The goal of the game changes the second you are given a You are a Cylon card, as your goal is now to get the humans to lose through sabotage and making them distrust each other, spreading lies and deceit.
The other players also want to figure out which player that is a cylon, so that they can take care of the cylon without letting him or her destroy to much of your precious resources from the inside and create distrust.

Later into the game, at 4 distances, the players are given another loyalty card, which if you are playing 5 or 6 players’ guarantees another cylon in the game. Meaning even more players will be working towards you.
The thing with the loyalty system that makes it interesting, is that it uses a minimum of mechanics to actually create an entirely new layer to the games depth without adding complexity worth mentioning. The subtleness of the system is its strengths and it adds a lot of choices for the players.

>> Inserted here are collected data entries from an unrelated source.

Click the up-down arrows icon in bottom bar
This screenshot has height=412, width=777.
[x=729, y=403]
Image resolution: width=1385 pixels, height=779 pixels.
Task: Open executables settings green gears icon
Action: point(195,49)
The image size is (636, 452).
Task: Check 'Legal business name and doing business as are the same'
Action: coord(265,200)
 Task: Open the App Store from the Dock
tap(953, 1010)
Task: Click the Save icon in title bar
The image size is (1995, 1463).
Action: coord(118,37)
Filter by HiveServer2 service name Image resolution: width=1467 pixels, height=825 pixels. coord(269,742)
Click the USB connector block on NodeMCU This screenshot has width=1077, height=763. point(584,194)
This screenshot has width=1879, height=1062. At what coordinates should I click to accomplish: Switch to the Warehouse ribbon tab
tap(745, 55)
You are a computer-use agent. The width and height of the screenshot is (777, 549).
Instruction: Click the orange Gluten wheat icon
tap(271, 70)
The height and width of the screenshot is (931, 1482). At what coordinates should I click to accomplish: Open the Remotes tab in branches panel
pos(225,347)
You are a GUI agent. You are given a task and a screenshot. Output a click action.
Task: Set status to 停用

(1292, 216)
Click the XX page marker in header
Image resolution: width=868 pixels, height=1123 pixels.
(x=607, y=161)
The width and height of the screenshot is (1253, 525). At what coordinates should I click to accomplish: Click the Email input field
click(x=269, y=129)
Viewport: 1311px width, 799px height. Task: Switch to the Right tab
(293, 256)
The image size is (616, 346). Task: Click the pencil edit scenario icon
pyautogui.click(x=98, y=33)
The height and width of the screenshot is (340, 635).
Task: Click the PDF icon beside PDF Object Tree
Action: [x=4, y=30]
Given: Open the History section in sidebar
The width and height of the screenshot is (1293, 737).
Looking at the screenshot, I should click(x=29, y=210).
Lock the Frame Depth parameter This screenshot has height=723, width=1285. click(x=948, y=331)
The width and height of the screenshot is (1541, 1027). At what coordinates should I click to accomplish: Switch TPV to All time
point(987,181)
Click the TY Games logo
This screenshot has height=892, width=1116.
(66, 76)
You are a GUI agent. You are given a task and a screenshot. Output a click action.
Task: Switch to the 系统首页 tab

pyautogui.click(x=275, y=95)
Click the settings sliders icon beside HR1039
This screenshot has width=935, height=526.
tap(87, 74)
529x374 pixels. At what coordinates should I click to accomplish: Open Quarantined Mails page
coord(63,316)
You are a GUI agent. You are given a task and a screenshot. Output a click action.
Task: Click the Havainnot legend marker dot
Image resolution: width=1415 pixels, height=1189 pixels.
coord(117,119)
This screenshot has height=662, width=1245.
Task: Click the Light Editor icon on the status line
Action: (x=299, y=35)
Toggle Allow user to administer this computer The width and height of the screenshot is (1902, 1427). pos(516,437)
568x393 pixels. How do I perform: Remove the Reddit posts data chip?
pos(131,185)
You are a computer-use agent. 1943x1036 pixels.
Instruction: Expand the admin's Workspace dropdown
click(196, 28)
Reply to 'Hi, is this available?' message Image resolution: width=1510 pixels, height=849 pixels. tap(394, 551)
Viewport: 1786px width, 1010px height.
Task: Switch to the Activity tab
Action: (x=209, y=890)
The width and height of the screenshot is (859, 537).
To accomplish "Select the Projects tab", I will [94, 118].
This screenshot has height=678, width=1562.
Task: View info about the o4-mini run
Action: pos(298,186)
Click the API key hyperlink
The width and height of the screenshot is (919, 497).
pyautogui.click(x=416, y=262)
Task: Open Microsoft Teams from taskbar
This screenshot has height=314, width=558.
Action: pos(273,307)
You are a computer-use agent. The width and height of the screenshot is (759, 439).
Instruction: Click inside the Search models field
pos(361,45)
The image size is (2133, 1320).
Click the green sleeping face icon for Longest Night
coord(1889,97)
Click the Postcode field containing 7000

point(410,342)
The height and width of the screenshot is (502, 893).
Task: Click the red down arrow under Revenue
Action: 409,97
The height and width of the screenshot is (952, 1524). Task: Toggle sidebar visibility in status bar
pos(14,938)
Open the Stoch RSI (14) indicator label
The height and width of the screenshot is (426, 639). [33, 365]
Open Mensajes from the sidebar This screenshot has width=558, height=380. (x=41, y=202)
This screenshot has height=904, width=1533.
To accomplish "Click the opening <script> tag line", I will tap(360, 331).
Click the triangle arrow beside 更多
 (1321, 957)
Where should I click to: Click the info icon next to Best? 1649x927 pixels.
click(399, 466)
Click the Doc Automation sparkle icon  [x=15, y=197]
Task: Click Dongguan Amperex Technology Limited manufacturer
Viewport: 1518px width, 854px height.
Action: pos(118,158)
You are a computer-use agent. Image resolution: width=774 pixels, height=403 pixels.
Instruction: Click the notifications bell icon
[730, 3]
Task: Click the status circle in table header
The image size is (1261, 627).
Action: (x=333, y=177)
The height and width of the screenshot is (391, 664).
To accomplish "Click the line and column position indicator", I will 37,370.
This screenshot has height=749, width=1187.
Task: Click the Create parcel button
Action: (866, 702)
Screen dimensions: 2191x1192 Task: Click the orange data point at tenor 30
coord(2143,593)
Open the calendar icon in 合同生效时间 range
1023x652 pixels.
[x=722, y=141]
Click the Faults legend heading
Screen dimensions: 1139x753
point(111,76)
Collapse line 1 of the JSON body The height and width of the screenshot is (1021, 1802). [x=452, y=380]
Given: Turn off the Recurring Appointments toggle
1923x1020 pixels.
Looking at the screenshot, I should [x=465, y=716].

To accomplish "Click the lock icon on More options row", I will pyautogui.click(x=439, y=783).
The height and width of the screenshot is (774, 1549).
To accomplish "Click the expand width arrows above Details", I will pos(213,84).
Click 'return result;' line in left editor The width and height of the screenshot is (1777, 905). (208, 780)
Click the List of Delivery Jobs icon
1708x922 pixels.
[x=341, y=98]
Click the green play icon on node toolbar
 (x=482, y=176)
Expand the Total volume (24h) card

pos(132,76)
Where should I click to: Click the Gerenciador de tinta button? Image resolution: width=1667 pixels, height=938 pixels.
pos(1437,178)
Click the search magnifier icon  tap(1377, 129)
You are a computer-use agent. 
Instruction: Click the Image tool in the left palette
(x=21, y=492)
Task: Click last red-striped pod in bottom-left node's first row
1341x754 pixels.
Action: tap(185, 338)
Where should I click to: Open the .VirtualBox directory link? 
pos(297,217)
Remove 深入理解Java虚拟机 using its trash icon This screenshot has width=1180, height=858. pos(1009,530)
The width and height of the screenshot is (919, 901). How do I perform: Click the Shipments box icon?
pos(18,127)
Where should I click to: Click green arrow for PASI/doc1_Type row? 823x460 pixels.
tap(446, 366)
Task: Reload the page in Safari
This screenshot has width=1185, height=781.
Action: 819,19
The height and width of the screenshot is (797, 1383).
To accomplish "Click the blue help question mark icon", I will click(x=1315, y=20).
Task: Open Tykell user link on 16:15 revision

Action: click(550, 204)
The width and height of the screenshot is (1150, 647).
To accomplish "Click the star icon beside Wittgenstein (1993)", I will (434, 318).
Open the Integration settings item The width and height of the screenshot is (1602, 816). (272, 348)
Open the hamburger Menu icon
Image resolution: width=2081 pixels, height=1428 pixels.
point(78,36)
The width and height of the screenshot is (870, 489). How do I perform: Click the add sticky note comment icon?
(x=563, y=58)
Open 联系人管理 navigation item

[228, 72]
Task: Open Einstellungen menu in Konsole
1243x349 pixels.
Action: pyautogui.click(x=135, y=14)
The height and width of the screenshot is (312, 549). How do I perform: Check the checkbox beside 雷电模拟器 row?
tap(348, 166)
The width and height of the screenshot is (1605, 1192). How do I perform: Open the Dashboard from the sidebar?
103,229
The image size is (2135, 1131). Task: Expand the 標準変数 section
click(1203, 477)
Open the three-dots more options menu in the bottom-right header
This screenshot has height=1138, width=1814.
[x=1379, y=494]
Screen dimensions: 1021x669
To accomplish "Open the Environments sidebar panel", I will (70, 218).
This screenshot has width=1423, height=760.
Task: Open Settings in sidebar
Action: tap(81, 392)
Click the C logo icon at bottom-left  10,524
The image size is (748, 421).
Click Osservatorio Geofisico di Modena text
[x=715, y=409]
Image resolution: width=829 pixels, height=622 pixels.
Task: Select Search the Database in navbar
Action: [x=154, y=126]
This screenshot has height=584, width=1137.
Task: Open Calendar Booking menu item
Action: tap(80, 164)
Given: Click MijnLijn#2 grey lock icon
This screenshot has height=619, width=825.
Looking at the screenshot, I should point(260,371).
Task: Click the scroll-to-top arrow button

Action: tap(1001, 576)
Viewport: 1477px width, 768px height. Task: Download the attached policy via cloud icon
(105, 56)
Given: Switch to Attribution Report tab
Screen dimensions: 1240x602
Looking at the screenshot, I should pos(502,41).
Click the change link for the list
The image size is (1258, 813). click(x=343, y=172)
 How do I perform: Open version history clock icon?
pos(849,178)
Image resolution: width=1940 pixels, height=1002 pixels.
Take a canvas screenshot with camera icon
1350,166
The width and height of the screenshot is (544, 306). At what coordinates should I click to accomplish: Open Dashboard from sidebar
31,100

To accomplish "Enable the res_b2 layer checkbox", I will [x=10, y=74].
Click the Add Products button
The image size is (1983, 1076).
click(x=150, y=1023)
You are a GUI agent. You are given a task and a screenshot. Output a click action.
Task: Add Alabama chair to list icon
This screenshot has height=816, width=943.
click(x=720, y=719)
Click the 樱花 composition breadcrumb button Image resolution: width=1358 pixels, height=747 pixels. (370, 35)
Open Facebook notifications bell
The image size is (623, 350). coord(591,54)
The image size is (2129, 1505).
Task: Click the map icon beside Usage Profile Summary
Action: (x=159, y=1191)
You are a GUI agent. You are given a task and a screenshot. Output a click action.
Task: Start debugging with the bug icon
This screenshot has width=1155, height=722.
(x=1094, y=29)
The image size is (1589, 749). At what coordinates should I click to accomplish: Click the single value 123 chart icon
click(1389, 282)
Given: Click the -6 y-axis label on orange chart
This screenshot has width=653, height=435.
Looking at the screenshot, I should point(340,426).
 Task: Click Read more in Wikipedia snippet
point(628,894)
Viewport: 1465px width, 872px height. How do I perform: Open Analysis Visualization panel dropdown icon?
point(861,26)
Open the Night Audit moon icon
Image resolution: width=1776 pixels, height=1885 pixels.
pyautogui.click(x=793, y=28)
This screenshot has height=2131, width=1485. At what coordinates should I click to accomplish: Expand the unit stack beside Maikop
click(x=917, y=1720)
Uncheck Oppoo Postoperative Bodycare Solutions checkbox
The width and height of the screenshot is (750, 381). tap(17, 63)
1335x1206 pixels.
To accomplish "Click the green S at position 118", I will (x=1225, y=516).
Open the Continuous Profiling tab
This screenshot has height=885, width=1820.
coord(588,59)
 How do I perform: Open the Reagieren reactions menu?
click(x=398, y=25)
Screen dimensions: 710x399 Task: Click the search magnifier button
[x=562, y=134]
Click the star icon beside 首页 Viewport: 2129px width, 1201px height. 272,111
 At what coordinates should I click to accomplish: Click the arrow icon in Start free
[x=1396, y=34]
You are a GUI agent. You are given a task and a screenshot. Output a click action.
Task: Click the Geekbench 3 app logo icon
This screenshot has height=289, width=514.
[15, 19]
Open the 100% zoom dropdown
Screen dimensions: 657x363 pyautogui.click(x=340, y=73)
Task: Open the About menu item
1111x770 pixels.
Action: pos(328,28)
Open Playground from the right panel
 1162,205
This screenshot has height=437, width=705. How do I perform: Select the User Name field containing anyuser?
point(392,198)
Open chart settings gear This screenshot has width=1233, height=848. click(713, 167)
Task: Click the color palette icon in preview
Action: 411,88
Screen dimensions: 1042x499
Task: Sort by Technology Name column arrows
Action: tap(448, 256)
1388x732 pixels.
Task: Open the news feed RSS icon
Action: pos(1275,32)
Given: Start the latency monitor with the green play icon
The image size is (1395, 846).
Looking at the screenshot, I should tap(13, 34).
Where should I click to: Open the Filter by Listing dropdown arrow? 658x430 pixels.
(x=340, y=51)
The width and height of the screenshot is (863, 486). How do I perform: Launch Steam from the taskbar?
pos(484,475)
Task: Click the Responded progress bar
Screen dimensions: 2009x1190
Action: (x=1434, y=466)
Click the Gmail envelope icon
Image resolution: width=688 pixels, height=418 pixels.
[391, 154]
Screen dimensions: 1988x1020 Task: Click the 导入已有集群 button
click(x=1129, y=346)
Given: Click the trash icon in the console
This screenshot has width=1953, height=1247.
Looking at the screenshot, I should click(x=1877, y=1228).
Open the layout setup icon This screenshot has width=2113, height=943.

There are also actions and effects that allow you to look at other players loyalty cards. This makes the system complete, as the effects are so scarce, it makes the person who gets to check another players’ loyalty card as suspicious as the player, whose card he or she looks at.

Target group

The target group seems to be 16+ both male and female people who have either an interest in board games, politics or the original Franchise Battlestar: Galactica.

The game has a very complex core gameplay loop. But which can easily be identified which leads to player having to understand the loop, but as it can be easily identified, as soon as all of the players have identified it, it is easy to play the game. This leads me to believe that the people playing it need to have the age of 16+. The players also explore subjects that are for older people, such as the destruction of humanity, what it really means to be human and what is required to lead a fleet with different demands.

The game also have a heavy focus on the social aspect and the necessity of politics, which leads me to believe that the target audience is the one I mentioned earlier.


All in all, Battlestar Galactica is a great game, the game knits together the different aspects of the game very well, everything from the politics, the intrigues, the witch hunting and the focus on surivival.
The only thing that the game doesn’t pull off is combat, as the games combat is very bland, and doesn’t add much to the excitement. As seen in the analysis I haven’t even gone through combat, as the players are never forced to be involved in combat even once throughout the game.

Also the game might have had one to many loss conditions, the boarding party feels and plays unnecessarily and is rarely even a bother. It mostly feels like they are in the game so that the heavy raiders and centurions from the series could be in the game.

More than that, the skill check system has a great flow when you get into it, which means that the time spent playing increases while the time looking through rules decreases dramatically. As the skill check system is easy to get into it generally requires one game before the players get into the flow and just start playing without the necessity of a rule pamphlet up all the time.

The Climax is a big turn off though, as the game really builds up for it, but then lets it all just trickle into the sand.

That is it for me than, have a good one from a Van and a Game Designer.